[Texte à lire]
Mais qui sont ceux qui, si tendres et si scrupuleux, ne peuvent même supporter que, sans blesser et sans nommer les vicieux, on se déclare contre le vice ? sont-ce des chartreux et des solitaires ? sont-ce les jésuites, hommes pieux et éclairés ? sont-ce ces hommes religieux qui habitent en France les cloîtres et les abbayes ? Tous au contraire lisent ces sortes d’ouvrages, et en particulier, et en public, à leurs récréations ; ils en inspirent la lecture à leurs pensionnaires, à leurs élèves ; ils en dépeuplent les boutiques, ils les conservent dans leurs bibliothèques. N’ont-ils pas les premiers reconnu le plan et l’économie du livre des Caractères ? N’ont-ils pas observé que de seize chapitres qui le composent, il y en a quinze qui, s’attachant à découvrir le faux et le ridicule qui se rencontrent dans les objets des passions et des attachements humains, ne tendent qu’à ruiner tous les obstacles qui affaiblissent d’abord, et qui éteignent ensuite dans tous les hommes la connaissance de Dieu ; qu’ainsi ils ne sont que des préparations au seizième et dernier chapitre, où l’athéisme est attaqué, et peut-être confondu ; où les preuves de Dieu, une partie du moins de celles que les faibles hommes sont capables de recevoir dans leur esprit, sont apportées ; où la providence de Dieu est défendue contre l’insulte et les plaintes des libertins ? Qui sont donc ceux qui osent répéter contre un ouvrage si sérieux et si utile ce continuel refrain : C’est médisance, c’est calomnie ? Il faut les nommer : ce sont des poètes ; mais quels poètes ? Des auteurs d’hymnes sacrés ou des traducteurs de psaumes, des Godeaux ou des Corneilles ? Non, mais des faiseurs de stances et d’élégies amoureuses, de ces beaux esprits qui tournent un sonnet sur une absence ou sur un retour, qui font une épigramme sur une belle gorge, et un madrigal sur une jouissance. Voilà ceux qui, par délicatesse de conscience, ne souffrent qu’impatiemment qu’en ménageant les particuliers avec toutes les précautions que la prudence peut suggérer, j’essaye, dans mon livre des Mœurs, de décrier, s’il est possible, tous les vices du cœur et de l’esprit, de rendre l’homme raisonnable et plus proche de devenir chrétien. Tels ont été les Théobaldes, ou ceux du moins qui travaillent sous eux et dans leur atelier.

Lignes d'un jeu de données
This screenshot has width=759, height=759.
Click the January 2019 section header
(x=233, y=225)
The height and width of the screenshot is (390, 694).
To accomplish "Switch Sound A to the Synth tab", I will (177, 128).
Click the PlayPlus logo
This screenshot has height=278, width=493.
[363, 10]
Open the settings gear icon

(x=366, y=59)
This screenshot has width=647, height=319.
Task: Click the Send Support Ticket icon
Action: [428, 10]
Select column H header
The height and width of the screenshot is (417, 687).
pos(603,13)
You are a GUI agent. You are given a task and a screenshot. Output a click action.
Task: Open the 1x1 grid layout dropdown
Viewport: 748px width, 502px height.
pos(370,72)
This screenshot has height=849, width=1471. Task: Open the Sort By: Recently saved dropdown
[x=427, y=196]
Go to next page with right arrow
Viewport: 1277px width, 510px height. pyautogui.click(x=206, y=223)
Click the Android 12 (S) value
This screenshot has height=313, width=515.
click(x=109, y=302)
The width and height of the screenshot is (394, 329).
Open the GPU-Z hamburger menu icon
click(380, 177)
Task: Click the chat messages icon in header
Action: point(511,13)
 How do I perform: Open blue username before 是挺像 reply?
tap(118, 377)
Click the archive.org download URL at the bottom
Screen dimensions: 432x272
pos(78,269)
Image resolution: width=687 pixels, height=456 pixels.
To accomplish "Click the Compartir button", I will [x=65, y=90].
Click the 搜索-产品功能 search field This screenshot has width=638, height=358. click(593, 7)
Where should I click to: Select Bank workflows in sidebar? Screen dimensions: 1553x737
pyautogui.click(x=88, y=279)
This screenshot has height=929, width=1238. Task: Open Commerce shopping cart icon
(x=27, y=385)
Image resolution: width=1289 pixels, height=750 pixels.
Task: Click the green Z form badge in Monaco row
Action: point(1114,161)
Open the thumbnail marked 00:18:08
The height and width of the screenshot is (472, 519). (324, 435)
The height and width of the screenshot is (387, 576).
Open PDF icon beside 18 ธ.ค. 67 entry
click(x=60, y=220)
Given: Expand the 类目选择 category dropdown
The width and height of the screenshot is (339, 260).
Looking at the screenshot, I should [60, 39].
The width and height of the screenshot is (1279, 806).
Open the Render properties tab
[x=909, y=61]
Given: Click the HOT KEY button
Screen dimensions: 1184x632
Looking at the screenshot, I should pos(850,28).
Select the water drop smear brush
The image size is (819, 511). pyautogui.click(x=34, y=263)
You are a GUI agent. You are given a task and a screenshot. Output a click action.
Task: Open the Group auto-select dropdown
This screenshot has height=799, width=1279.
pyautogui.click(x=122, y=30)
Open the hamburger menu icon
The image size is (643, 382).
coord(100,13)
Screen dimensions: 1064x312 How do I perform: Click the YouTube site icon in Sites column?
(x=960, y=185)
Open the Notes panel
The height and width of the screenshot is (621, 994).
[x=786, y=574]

[Travail demandé]
1. Pour chacune des affirmations suivantes, dites si elle s'accorde avec l'extrait en répondant oui ou non, puis citez à l'identique les mots de l'extrait qui tranchent la question. (a) Le livre des Caractères compte seize chapitres. (b) Les jésuites refusent de lire ce genre d'ouvrages. (c) L'athéisme est attaqué dans le premier chapitre du livre.
2. Mettez dans un CSV à deux colonnes, consigne et réponse, les lignes de données allant de celle qui contient "Go to next page with right arrow" jusqu'à celle qui contient "click(x=109, y=302)", ces deux lignes comprises. Prévoyez une ligne CSV par consigne, chaque texte dans un seul champ entre guillemets, les retours à la ligne étant remplacés par des espaces.

[Réponses attendues]
1.
(a) Oui : « de seize chapitres qui le composent ».
(b) Non : « Tous au contraire lisent ces sortes d’ouvrages ».
(c) Non : « au seizième et dernier chapitre, où l’athéisme est attaqué ».

2.
consigne,réponse
"Go to next page with right arrow","Viewport: 1277px width, 510px height. pyautogui.click(x=206, y=223)"
"Click the Android 12 (S) value This screenshot has height=313, width=515.","click(x=109, y=302)"